9 thoughts on “Add drama with a flat-six chord

  1. “Yes, technically that G should be a G minor, but for reasons I won’t go into, it’s common enough to use a major there”. I would like that you explain it, please!

  2. Thank you for your step by step blogs. I’m not trained in music theory, but I can follow this, and I learn something new everytime I read one of your articles. Helps me in writing songs as well as appreciating the mechanics behind popular songs.

  3. Ever watch a baseball game (or other sport in the USA), where somebody sings the Star Spangled Banner before the first pitch? If it is not sung a cappella & there is musical accompaniment, about three times out of five (since Whitney Houston, anyway) they end on a flat six chord. Try it with your guitar or piano. Sing the National Anthem in the key of C. At the end of the song, very last note, ( on the word “brave” which is indeed a C note) — hold that note and play an Ab instead of the expected C major. Then finally, when you can’t stand it anymore, resolve to that C chord. Neat trick. Never gets old. Until it does.

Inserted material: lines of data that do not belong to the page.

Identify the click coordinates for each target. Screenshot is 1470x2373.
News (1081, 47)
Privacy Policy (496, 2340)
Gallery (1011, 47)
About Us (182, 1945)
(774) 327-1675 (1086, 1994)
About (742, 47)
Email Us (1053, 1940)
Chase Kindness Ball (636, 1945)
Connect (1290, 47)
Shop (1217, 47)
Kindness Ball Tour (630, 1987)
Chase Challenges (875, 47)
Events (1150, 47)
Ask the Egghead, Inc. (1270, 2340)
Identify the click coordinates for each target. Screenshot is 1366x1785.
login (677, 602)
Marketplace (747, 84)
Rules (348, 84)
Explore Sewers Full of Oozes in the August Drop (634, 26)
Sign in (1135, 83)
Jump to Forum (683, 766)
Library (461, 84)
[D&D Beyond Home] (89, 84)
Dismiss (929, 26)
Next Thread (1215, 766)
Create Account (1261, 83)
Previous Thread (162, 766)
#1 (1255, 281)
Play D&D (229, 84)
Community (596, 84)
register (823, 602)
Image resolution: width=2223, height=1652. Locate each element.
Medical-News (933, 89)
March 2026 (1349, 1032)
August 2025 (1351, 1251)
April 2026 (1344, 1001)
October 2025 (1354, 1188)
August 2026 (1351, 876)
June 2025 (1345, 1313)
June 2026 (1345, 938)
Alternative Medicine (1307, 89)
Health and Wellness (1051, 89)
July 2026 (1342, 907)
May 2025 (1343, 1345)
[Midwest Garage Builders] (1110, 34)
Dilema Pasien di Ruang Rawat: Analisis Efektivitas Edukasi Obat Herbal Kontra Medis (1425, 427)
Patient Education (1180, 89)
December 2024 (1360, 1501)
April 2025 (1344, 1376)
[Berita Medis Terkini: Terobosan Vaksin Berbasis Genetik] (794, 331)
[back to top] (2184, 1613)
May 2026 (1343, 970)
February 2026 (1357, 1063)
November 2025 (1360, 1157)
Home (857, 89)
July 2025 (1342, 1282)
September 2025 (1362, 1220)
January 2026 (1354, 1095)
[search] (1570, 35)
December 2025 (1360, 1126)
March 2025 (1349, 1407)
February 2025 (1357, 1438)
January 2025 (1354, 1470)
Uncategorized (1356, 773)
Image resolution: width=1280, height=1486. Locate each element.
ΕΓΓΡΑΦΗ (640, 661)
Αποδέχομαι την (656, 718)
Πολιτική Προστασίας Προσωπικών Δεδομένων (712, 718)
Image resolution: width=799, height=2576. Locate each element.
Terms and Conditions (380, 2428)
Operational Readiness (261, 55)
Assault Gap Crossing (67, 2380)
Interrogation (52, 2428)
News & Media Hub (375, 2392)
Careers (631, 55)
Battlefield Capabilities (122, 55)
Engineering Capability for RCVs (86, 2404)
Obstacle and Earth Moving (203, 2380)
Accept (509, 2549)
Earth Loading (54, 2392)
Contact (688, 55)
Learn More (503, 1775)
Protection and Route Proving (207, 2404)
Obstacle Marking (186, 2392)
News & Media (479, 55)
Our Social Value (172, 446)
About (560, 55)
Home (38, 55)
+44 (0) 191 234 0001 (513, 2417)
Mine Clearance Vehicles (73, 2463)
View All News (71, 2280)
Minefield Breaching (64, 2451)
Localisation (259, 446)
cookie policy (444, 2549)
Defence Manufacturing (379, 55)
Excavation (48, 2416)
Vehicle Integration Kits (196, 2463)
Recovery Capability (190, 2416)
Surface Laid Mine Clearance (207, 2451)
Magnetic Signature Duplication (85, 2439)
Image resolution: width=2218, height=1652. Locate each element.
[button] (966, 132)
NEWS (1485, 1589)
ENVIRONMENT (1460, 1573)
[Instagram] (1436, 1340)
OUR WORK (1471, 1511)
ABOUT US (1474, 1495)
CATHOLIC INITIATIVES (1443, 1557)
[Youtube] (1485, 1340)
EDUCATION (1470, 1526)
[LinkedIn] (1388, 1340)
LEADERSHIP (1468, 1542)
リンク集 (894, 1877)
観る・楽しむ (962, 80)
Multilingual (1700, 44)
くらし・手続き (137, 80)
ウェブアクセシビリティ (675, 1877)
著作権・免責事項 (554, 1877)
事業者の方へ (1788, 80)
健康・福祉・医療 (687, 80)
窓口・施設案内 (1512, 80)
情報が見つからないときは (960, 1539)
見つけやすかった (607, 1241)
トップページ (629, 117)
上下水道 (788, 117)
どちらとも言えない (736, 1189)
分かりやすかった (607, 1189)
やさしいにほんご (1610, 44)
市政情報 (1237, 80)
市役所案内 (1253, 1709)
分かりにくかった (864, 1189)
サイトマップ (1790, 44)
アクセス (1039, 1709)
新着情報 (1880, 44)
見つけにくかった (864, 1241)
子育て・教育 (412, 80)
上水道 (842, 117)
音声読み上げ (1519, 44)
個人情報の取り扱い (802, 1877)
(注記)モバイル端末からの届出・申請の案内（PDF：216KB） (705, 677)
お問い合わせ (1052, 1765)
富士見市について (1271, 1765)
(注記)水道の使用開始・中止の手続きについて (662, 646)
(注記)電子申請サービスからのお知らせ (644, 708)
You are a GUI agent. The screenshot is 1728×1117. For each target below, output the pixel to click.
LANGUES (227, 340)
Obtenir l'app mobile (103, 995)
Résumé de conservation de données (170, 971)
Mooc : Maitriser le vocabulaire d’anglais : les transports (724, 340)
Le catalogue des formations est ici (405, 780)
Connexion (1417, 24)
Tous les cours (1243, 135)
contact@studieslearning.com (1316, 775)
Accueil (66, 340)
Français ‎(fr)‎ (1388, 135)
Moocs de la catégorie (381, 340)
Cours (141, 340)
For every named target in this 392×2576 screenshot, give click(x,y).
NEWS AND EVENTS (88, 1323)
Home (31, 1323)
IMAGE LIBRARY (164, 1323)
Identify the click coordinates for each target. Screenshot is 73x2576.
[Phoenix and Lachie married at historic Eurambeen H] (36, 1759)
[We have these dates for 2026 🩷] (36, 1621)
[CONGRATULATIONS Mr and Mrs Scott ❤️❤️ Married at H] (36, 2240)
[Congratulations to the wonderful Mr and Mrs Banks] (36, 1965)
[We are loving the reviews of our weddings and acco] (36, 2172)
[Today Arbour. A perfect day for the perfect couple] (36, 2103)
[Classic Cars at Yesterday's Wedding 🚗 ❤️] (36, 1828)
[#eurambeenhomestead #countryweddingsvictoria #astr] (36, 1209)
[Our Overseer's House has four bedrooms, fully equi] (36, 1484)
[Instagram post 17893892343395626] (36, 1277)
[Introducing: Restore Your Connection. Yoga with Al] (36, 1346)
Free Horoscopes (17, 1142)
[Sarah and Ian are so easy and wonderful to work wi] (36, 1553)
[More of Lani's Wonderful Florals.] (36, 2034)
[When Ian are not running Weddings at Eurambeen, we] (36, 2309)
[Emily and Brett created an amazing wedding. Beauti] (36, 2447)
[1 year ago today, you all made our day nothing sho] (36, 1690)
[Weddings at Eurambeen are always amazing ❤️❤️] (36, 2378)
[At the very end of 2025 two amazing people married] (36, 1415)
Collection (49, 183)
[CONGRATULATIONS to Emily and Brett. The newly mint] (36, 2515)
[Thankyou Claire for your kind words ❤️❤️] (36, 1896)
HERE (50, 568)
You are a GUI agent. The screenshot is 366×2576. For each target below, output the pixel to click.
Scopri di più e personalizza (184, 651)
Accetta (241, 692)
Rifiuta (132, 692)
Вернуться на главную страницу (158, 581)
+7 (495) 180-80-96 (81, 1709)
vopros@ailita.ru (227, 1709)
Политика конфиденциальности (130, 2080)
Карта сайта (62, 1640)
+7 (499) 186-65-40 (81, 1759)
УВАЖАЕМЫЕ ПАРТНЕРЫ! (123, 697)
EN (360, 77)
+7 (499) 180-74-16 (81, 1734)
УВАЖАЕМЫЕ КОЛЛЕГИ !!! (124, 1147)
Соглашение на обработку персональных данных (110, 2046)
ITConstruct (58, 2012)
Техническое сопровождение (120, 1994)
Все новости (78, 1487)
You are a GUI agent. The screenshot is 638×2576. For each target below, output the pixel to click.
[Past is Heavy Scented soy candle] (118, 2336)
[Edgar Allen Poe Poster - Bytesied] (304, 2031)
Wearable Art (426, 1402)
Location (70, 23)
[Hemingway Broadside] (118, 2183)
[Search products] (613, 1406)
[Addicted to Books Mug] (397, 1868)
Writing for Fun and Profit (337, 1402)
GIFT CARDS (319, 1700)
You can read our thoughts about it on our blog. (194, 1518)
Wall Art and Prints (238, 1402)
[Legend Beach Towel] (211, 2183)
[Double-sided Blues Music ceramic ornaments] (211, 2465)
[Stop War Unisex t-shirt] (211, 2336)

  4. That chord has so many names, I wish everyone agreed on just one.

    German Sixth, Barbershop Sixth, Augmented Sixth (even though its not an augmented chord, the interval between the root note and the ‘seventh’ is often analyzed as a sharped sixth) … the fun goes on.

    Just name it after *me* — the Alan Sixth — and let’s get on with making music. ;^D

    1. But please, please, please don’t overuse it, and don’t insert it into your reworking of a a simply beautiful, beautifully simple American folk or world music melody, just ’cause you think it’ll make you sound cool and cute and up-to-date. As a reviewer, I’ll ding you for that if it sounds gratuitous to me.